Every year, it is the same tango. The US would write about lack of human rights in Singapore and MFA would issue a response, at least that is how activists, the media and MFA would want to frame the situation. Reading of the US State department report showed that it covered much more than the ISA e.g. press and internet freedom, status of minorities, gender, the disabled. The report is written naturally for a US audience and the topics mentioned are accordingly so e.g. there are comments on anti-Semitism, right to collective bargaining in labour rights, topics alien very much in Singapore’s context. Also, the US State Department’s report was dated May 24, 2012, so it took a while before MFA decided to respond, unless that US report was completed earlier but not released until recently.

What does it all mean? Before we go into a  routine defensive posture and attack the US report for its double-standards e.g. they have Gitmo, death penalty, penal labour, we must see the report as it is. It is just political rhetoric, propaganda even, just like many local government reports and domestic media coverage of it.
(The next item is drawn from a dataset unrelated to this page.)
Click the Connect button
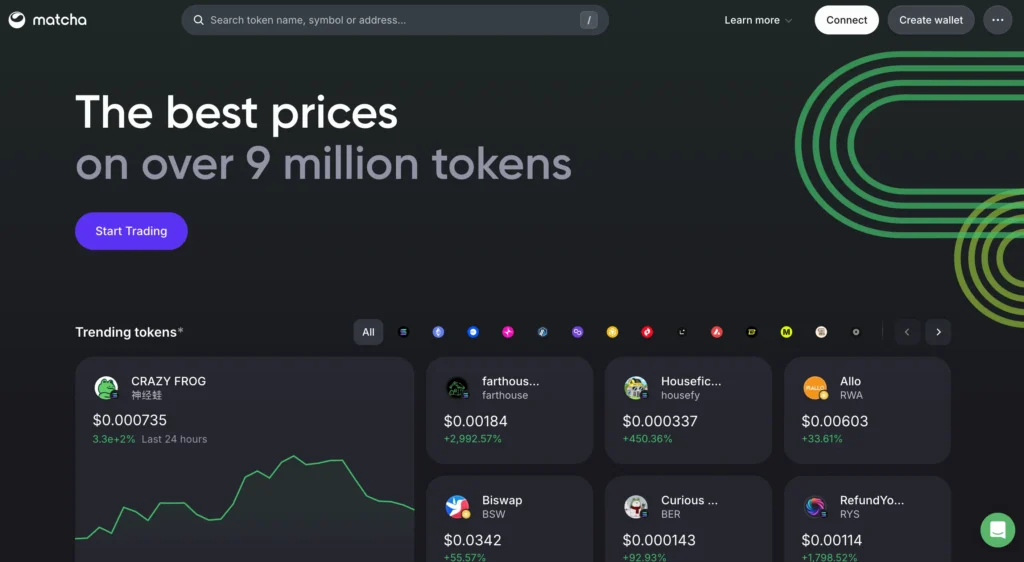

No big deal and totally expected as that is what governments do to cater those who are sheep among its domestic audience.

Besides, the report was “positive” in certain aspects e.g. “The law provides criminal penalties for official corruption, and the government generally implemented these laws effectively.” and “The national elections held in May were free, fair, and open to a viable opposition.

The main criticisms of the US report put to the Singapore government were fundamentally civil and political rights, not really “human rights” as that term is too vague and abused by political pundits. The ISA was a convenient excuse for wrestling by the US and Singapore governments.  It seemed to be the agreed topic for sparring even as it comes up every time, just like the human trafficking criticisms that would come up in another part of the year. The overall theme of the debate in this report is the government’s asymetric use of laws to restrict, restrain, retaliate, and the separation of the executive, judiciary and less so, legislative. However, that is a common concern of watchdogs globally about containing government power excesses, even in the US.

So what is this whole US human rights report and MFA response circus about? Nothing but rhetoric from both sides and business is as usual.

S’pore disturbed by ‘double standards’ shown in US human rights report
Updated 10:52 PM Aug 16, 2012

SINGAPORE – Singapore’s Ministry of Foreign Affairs (MFA) has issued a strongly worded statement rebutting the United States State Department’s ‘Human Rights Practices 2011’ report.

MFA said it is disappointed that the report again includes the “same gross inaccuracies and misrepresentations of the Singapore Government’s policies”.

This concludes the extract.